En México, y en todo el mundo hispano, una polémica película está llevando –por su osado planteamiento- a muchos espectadores a las salas de cine. Se trata de El crimen del padre Amaro, primera producción mexicana que logra una nominación al premio Oscar como mejor película extranjera. Sólo otros cuatro filmes iberoamericanos habían logrado ganar antes el codiciado galardón, tres de ellos españoles y uno argentino (La historia oficial, en 1985), así que la distinción de acompañar a cuatro nominados de otras naciones es todo un hito en la trayectoria de la conservadora Academia de Artes y Ciencias Cinematográficas de Hollywood, que dictará su veredicto a fines de marzo. Y el hecho es aún más significativo cuando el tema del filme es la corrupción en una institución tan importante en Latinoamérica como la Iglesia Católica, especialmente cuando ésta encara un período difícil ante las numerosas denuncias que han aflorado en los últimos tiempos –en todo el mundo cristiano- por transgresiones a la moral de varios sacerdotes pedófilos.

El filme fue realizado con muchos recursos, con toda la intención de convertirse en un suceso de taquilla, al asignarse su dirección a un cineasta prestigioso como Carlos Carrera, quien en los últimos diez años ha acumulado una filmografía importante, con premios en diversos festivales. Ahora, en esta co-producción mexicana con España, Argentina y México, se contrató como intérprete principal al galán de moda Gael García Bernal, actor que llamara la atención en años recientes con dos películas muy discutidas como Y tu mamá también y Amores Perros, a su vez discretos éxitos de público y crítica. Una producción meticulosa en la provincia mexicana, y un reparto secundario de calidad, completan los méritos de El Crimen del padre Amaro, basado en una novela publicada en 1875 de un autor portugués, Eca de Queiroz, pero ambientada ahora el filme en el México moderno. La fecha de la novela es muy significativa por cuanto fue un año antes de iniciarse la larga la dictadura de Porfirio Díaz, cuando el país se estaba recuperando no sólo de la ocupación imperial francesa sino del gobierno conservador y esencialmente anticlerical de Benito Juárez, durante el cual la Iglesia estuvo en baja estima gubernamental y sufrió numerosos atropellos.
============================================================
Según el fragmento sobre El crimen del padre Amaro, ¿en qué año se publicó la novela en la que se basa la película y quién la escribió? Las entradas no intervienen en este ejercicio.

Datos
============================================================
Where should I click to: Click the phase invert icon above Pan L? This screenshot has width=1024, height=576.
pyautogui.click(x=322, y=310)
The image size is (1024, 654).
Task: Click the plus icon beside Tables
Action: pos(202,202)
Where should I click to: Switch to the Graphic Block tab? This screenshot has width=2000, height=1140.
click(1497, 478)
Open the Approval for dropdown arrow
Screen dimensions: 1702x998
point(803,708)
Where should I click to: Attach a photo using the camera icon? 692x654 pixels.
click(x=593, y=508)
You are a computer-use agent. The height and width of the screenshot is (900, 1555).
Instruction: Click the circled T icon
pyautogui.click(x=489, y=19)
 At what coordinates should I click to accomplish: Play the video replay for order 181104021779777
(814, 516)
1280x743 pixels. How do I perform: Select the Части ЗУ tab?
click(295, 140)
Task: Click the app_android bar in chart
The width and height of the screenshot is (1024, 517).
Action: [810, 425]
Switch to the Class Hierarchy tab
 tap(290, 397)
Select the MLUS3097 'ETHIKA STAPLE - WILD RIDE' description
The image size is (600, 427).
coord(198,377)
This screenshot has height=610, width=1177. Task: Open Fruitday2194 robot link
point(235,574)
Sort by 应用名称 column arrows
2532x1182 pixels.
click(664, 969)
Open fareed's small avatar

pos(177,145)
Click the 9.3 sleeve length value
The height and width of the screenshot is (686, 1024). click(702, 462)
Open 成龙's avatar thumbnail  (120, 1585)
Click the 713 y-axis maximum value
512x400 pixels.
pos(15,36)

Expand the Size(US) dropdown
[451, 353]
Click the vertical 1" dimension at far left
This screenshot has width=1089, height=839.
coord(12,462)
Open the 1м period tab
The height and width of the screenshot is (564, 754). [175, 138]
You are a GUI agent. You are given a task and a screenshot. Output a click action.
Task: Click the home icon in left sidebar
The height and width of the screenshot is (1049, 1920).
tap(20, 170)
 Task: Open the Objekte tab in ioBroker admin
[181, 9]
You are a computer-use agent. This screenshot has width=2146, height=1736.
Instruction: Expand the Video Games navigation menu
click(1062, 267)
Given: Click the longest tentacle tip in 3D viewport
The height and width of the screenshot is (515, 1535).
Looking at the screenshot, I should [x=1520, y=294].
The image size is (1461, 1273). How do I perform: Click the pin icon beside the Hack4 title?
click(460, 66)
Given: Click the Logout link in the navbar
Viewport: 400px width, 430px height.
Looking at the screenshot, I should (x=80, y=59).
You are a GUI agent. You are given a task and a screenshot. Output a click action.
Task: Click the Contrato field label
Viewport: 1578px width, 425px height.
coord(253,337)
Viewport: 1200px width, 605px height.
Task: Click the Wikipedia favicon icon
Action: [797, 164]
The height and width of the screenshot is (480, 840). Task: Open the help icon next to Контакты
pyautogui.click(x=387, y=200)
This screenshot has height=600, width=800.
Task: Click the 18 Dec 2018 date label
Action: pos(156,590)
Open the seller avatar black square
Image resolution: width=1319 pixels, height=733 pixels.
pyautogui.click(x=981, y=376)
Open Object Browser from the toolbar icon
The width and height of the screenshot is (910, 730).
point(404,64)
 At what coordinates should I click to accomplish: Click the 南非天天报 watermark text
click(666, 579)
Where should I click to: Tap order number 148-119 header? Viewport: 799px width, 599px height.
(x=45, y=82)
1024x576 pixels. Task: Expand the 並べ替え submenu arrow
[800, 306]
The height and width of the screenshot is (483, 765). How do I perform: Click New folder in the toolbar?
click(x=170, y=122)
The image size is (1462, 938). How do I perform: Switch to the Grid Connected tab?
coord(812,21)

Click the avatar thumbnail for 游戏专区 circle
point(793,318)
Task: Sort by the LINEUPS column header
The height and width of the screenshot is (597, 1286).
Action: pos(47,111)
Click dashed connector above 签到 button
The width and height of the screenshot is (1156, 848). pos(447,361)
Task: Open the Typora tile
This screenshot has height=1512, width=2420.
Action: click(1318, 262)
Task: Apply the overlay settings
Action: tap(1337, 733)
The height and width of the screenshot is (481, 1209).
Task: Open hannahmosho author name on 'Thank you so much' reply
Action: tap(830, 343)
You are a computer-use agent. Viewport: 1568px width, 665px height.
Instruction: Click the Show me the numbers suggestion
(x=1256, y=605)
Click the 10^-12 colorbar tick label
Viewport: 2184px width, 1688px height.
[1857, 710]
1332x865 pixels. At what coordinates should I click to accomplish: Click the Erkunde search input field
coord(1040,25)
============================================================
Solución del ejercicio
La novela se publicó en 1875 y su autor es el escritor portugués Eca de Queiroz.